No matter what, I’ll back you all the way with my encouragement and prayers.

On January 27, 1980, John Piper was presented to the congregation as a candidate to become their pastor. You can listen online to his 32-minute sermon from that morning, which he preached on Philippians 1:12-14, 19-26. He closed the sermon with application to his own calling:

Right now in my own life, I stand on the brink of a professional change. I really love my job at Bethel College. It is very rewarding. When I see students out there who are in my 1 Corinthians class, it makes me very glad.

One of the ways God has said to me “Move Piper,” is this: when I read Philippians 1:19-26, there is in me a tremendous longing. Last October it became an irresistible longing to be an instrument in God’s hands to fulfill these goals in a local church.

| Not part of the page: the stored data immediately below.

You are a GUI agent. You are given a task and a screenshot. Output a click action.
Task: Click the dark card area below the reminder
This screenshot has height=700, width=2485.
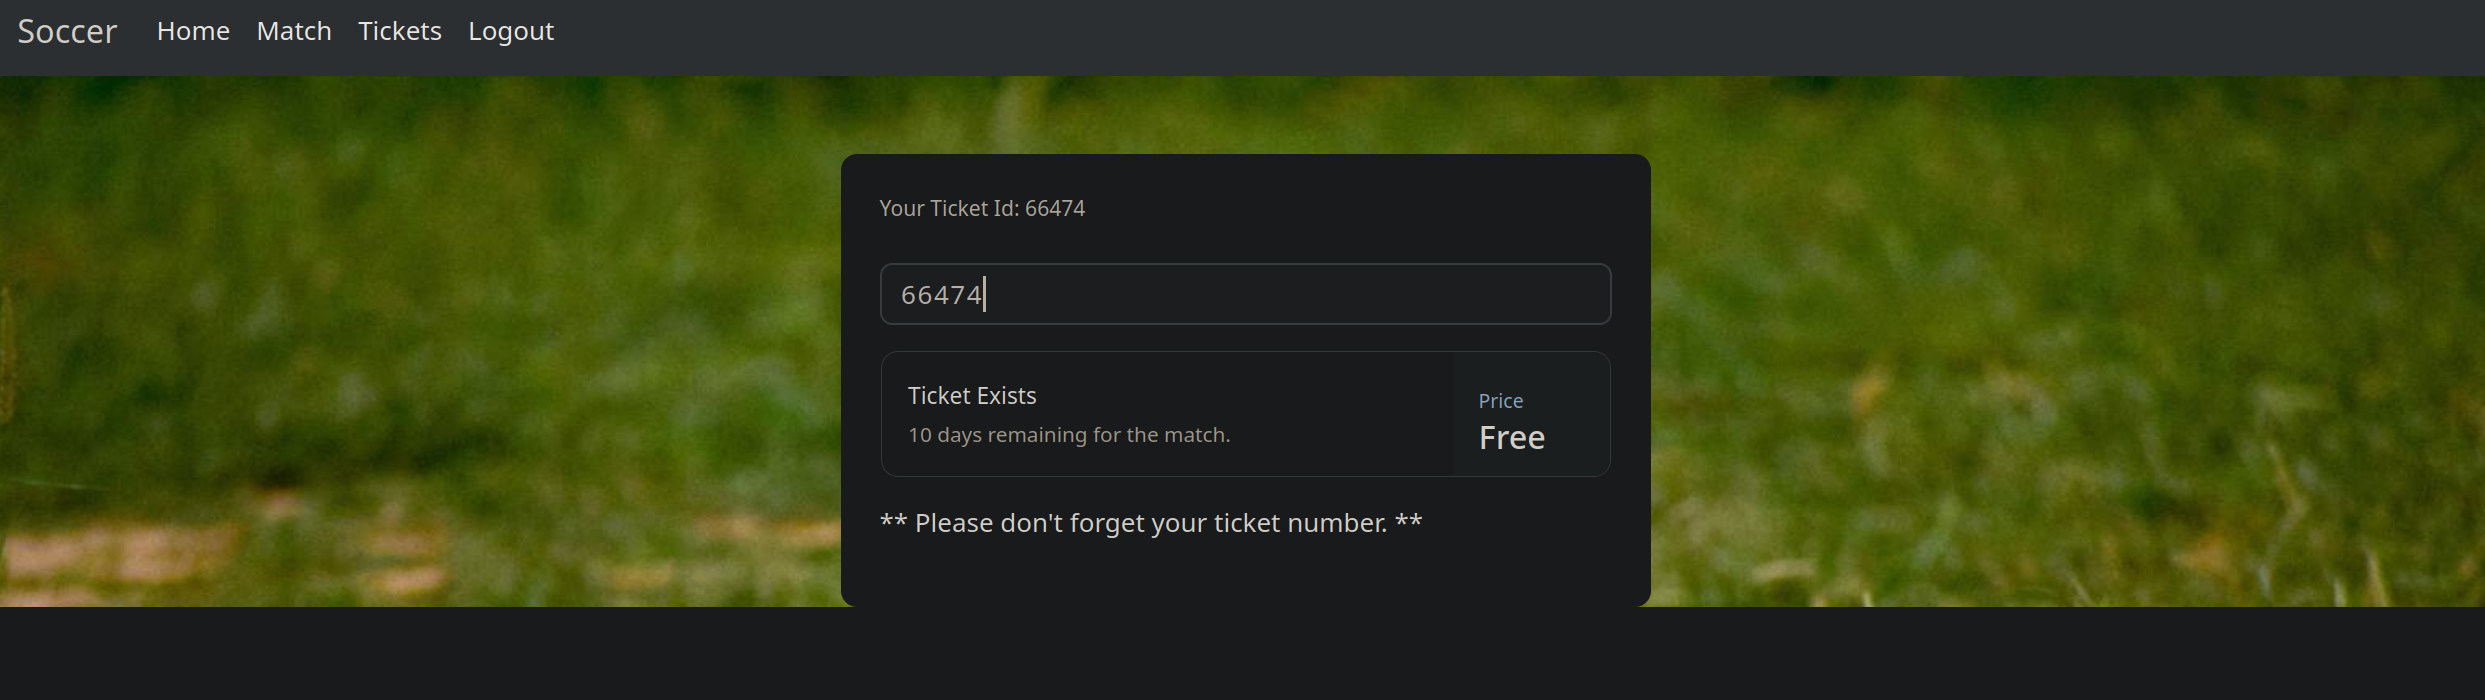point(1245,575)
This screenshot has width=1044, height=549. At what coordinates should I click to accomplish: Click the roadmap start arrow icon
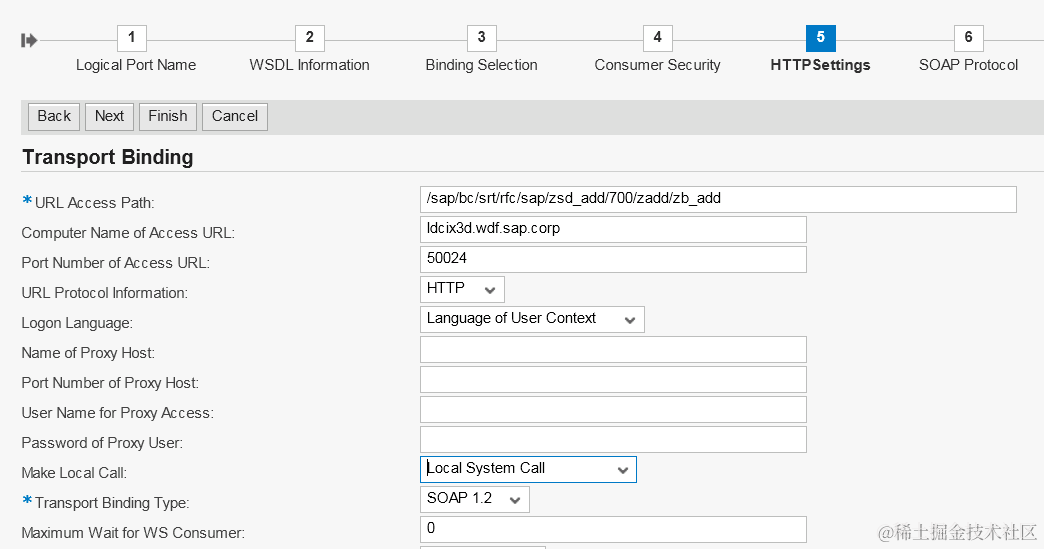pyautogui.click(x=29, y=40)
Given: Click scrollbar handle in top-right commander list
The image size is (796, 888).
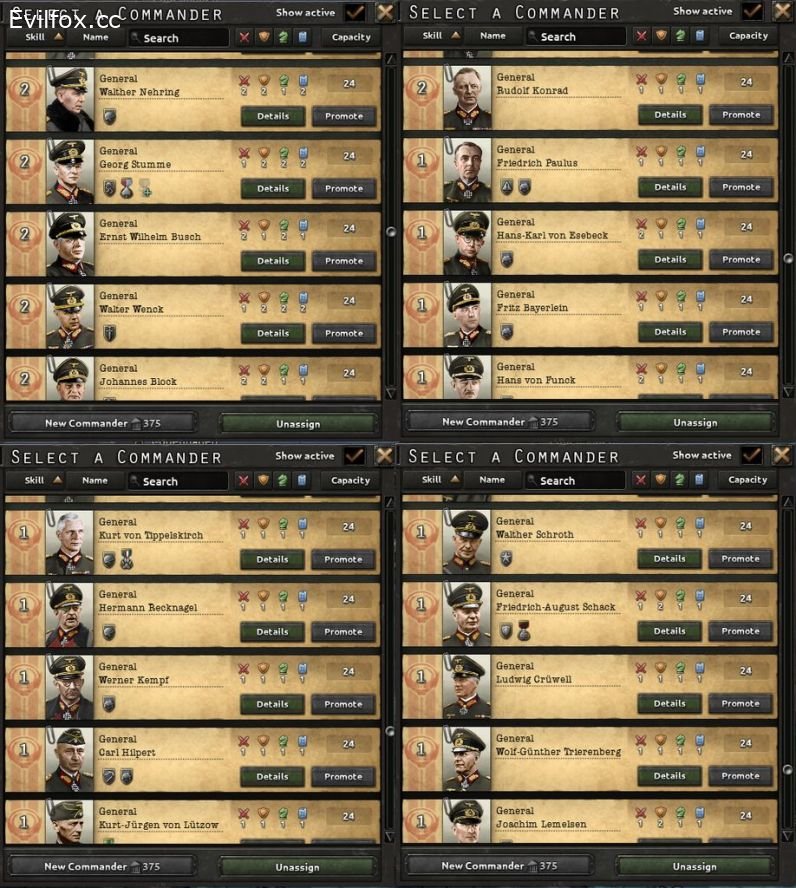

At this point in my life I say, and I believe God is saying to me, “The potential, Piper, for magnifying me is greater now in the pastorate than in the professorship.” That’s why the move. When I become a pastor, I am going to have one all-encompassing goal, a very simple goal, that in nothing I might be ashamed but that in everything I might magnify Christ whether by life or by death. To that end, I aim at three things.

  1. I will aim to love Christ with all my heart, and with all my soul, and with all my strength. Because when I die in the midst of my ministry and say farewell to a beloved flock and a cherished family, I want to be able to believe that it is gain. And in my dying I want to be able to bear witness to a church that Christ is great indeed and worthy of all our trust.
  2. While I live and minister, my goal is going to be to make the people glad in God. Woe to the pastor who uses his position to hammer year after year in chiseling out a hard sour people! He has forgotten his calling. “I know that I shall remain and continue with you all for your advancement and your joy of faith.”
  3. Since joy comes from faith, and faith comes from hearing, and hearing through the word of God, it will have to be my main goal–my tremendously fulfilling and joyful goal–to feed that flock the Word of God every week, week in and week out. I will pray that Jesus’ words will become fulfilled in my words. The banner of every sermon I preach will be this: “My words I have spoken to you in order that my joy might be in you and that your joy might be full” (John 15:11).

That evening Piper delivered a 20-minute testimony of sorts, designed to introduce himself to the people by explaining the major influencers in his life–mainly his father and mother, but also formative teachers like Clyde Kilby and Daniel Fuller.

The people of Bethlehem voted soon after, and elected John Piper to be their thirteenth pastor. In June the Pipers and their three boys moved to Minneapolis, buying a house within a half mile of the church. And on July 13 he preached his installation sermon, The Wisdom of Men and the Power of God, from 1 Corinthians 2:1-5. Among the words that this young shepherd delivered to his aging flock were these:

I come to you as your pastor today with weaknesses (which you will learn soon enough) and in much fear and trembling. Not that I distrust the power and promise of God but that I distrust myself. Not so much that I will fail—as the world counts failure—but that I might succeed in my own strength and wisdom and so fail as God counts failure.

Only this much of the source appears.